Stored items
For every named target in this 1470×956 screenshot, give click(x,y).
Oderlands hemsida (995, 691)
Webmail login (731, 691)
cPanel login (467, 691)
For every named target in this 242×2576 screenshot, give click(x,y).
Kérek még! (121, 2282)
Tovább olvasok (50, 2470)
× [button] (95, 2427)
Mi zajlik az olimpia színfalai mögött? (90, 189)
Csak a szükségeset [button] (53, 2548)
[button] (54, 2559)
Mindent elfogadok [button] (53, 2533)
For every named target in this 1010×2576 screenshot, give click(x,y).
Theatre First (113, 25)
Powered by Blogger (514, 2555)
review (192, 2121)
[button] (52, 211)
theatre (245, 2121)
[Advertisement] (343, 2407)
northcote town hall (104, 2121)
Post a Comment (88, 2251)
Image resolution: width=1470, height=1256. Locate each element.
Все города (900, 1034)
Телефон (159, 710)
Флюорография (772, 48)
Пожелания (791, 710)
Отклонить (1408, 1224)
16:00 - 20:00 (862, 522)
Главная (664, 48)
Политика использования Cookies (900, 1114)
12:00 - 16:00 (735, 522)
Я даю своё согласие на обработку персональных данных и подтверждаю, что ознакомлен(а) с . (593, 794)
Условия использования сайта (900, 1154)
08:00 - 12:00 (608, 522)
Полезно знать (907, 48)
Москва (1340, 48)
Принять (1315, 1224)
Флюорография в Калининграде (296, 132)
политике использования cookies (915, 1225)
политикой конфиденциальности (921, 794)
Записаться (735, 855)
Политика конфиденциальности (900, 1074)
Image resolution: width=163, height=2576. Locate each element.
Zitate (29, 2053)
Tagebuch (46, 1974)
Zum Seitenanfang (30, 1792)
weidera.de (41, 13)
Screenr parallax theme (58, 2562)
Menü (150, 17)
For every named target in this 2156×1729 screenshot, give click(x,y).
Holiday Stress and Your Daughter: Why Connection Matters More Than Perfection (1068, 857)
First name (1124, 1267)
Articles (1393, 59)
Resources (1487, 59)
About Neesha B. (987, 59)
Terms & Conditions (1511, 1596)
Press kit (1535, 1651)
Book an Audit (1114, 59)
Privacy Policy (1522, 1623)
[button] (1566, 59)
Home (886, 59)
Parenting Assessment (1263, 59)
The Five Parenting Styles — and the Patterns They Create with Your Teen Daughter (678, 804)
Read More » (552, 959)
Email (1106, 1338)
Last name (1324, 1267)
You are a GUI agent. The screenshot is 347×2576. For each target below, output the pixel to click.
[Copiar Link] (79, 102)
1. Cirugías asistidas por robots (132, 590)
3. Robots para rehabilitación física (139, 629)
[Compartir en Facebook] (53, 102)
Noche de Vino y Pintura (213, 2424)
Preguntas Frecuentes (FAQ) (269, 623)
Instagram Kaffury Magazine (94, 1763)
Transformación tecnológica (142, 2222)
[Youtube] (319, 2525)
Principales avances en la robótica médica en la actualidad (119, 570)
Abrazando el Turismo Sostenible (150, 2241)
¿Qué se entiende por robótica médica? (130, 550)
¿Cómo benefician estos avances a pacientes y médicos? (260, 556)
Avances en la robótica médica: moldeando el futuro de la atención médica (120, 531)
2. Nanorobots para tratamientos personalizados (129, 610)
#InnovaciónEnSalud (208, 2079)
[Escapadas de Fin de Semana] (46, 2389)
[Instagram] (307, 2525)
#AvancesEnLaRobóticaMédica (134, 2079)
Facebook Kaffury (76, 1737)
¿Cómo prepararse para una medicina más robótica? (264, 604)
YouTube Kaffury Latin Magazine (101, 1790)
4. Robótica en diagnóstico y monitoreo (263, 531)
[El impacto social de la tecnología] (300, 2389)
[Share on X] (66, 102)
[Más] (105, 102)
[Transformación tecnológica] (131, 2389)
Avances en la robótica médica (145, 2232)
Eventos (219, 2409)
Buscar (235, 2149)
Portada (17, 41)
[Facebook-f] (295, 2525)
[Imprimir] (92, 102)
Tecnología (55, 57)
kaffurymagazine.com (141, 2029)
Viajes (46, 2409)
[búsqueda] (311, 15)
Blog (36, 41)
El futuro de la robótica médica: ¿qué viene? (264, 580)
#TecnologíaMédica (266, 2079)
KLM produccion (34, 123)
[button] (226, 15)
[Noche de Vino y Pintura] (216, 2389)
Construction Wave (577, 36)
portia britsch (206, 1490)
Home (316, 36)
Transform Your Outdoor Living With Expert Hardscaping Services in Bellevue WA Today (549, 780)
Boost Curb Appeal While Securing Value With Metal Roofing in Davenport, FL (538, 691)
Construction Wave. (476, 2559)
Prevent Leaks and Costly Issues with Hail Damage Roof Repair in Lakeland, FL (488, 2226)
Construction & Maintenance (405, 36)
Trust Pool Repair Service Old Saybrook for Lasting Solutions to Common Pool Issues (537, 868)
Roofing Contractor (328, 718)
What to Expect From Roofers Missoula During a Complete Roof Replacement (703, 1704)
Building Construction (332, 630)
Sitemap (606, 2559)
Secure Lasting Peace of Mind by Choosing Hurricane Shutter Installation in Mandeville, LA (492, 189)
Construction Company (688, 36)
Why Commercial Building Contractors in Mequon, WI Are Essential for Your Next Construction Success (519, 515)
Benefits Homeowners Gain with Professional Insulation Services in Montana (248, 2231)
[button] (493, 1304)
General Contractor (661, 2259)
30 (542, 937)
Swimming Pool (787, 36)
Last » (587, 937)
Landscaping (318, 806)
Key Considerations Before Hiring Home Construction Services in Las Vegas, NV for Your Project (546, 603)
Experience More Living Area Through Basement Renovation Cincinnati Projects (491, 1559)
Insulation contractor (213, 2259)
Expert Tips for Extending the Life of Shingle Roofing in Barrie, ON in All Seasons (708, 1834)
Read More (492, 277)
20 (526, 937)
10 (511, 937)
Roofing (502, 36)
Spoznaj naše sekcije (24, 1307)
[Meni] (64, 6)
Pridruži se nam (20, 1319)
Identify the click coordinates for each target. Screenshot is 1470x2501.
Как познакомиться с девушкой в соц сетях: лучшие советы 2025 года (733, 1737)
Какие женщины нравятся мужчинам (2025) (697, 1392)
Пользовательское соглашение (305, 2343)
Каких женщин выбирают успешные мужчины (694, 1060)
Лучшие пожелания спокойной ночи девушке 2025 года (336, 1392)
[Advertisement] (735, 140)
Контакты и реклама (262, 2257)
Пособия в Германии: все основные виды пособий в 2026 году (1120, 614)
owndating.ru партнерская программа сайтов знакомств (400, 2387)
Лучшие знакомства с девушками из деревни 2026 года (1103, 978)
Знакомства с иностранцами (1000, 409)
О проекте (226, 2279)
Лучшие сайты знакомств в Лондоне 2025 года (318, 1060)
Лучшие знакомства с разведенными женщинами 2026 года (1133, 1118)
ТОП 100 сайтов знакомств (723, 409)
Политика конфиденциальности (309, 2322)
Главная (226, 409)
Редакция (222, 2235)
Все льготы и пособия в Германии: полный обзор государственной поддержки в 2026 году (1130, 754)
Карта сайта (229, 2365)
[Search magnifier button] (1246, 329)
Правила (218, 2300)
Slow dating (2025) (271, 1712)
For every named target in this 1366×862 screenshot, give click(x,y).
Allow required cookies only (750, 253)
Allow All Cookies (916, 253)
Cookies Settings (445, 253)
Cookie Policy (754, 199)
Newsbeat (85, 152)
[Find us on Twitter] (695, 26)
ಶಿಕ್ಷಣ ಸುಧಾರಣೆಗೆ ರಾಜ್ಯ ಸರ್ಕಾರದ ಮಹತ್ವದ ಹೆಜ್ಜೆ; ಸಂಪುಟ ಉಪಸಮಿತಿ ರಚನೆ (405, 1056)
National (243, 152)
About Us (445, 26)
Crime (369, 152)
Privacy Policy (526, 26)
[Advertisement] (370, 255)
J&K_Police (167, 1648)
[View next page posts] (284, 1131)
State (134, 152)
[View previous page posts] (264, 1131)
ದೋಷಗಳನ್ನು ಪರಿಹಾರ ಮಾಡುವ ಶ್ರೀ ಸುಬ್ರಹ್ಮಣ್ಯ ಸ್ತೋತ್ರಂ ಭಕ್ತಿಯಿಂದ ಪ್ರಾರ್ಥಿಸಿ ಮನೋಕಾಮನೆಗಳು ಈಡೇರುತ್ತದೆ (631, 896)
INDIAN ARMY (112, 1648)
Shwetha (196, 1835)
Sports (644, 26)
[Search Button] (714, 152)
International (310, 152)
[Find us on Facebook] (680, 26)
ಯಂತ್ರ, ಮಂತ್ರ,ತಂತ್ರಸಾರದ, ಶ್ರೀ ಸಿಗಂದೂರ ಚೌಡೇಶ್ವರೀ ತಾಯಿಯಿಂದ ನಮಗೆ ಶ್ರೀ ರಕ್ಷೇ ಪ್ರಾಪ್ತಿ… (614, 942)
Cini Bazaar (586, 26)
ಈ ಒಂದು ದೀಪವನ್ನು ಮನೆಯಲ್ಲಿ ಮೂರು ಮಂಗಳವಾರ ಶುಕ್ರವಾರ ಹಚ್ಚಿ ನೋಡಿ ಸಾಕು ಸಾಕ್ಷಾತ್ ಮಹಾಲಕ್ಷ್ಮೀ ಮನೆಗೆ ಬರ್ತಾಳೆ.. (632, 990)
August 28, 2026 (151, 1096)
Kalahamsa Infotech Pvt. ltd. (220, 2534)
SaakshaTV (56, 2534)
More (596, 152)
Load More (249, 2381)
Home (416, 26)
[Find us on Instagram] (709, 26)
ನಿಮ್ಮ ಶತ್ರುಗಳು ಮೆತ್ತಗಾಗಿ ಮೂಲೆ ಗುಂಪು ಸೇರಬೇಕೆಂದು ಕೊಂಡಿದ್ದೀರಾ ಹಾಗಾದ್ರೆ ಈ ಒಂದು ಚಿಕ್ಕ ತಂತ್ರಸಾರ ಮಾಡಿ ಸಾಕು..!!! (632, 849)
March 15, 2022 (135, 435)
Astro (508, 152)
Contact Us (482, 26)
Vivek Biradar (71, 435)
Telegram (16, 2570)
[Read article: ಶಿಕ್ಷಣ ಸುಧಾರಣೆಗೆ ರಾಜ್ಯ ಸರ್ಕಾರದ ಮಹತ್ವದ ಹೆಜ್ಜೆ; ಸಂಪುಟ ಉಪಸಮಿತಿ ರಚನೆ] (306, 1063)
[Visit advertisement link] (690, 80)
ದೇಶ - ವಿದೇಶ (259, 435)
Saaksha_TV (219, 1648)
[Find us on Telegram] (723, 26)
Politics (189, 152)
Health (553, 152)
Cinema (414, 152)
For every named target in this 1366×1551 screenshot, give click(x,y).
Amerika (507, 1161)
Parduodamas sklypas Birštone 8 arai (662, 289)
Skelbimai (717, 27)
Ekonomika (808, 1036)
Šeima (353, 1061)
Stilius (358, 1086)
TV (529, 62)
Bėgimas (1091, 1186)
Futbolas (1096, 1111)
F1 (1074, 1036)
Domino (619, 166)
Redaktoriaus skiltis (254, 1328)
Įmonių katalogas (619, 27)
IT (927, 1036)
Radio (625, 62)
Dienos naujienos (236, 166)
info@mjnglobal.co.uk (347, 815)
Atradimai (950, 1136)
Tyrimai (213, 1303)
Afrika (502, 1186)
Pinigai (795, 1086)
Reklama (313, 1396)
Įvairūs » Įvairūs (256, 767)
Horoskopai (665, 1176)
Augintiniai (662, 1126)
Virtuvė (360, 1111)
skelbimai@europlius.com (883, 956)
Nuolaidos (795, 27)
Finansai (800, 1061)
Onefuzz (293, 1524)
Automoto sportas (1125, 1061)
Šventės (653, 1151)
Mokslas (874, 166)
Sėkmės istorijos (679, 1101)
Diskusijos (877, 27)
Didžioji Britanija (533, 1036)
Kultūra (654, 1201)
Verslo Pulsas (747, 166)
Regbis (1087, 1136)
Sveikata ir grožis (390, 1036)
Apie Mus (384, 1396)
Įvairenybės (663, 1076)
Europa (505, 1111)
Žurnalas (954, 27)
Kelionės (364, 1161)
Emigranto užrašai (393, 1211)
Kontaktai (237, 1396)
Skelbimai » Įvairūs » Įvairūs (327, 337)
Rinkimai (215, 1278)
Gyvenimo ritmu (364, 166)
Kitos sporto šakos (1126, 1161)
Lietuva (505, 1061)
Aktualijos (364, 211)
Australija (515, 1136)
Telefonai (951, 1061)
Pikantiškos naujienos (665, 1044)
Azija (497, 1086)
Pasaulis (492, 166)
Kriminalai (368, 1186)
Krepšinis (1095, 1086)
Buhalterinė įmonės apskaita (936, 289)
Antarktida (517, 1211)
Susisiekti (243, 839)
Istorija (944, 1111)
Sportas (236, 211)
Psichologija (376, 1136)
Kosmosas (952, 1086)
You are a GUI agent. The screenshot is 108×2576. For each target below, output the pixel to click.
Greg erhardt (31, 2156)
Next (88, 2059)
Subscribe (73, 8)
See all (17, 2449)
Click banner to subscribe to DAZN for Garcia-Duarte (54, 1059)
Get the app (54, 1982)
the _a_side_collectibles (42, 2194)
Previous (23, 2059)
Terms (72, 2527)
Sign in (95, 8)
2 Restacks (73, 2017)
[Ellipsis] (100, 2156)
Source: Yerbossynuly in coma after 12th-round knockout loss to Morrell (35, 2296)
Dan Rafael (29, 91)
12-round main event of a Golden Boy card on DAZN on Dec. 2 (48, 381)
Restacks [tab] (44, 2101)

● **WHAT IS NEEDED**: Can you repeat, word for word, every line above from the one containing "Last name (1324, 1267)" down to the one containing "Preguntas Frecuentes (FAQ) (269, 623)", including both?

● **SOLUTION**:
Last name (1324, 1267)
You are a GUI agent. The screenshot is 347×2576. For each target below, output the pixel to click.
[Copiar Link] (79, 102)
1. Cirugías asistidas por robots (132, 590)
3. Robots para rehabilitación física (139, 629)
[Compartir en Facebook] (53, 102)
Noche de Vino y Pintura (213, 2424)
Preguntas Frecuentes (FAQ) (269, 623)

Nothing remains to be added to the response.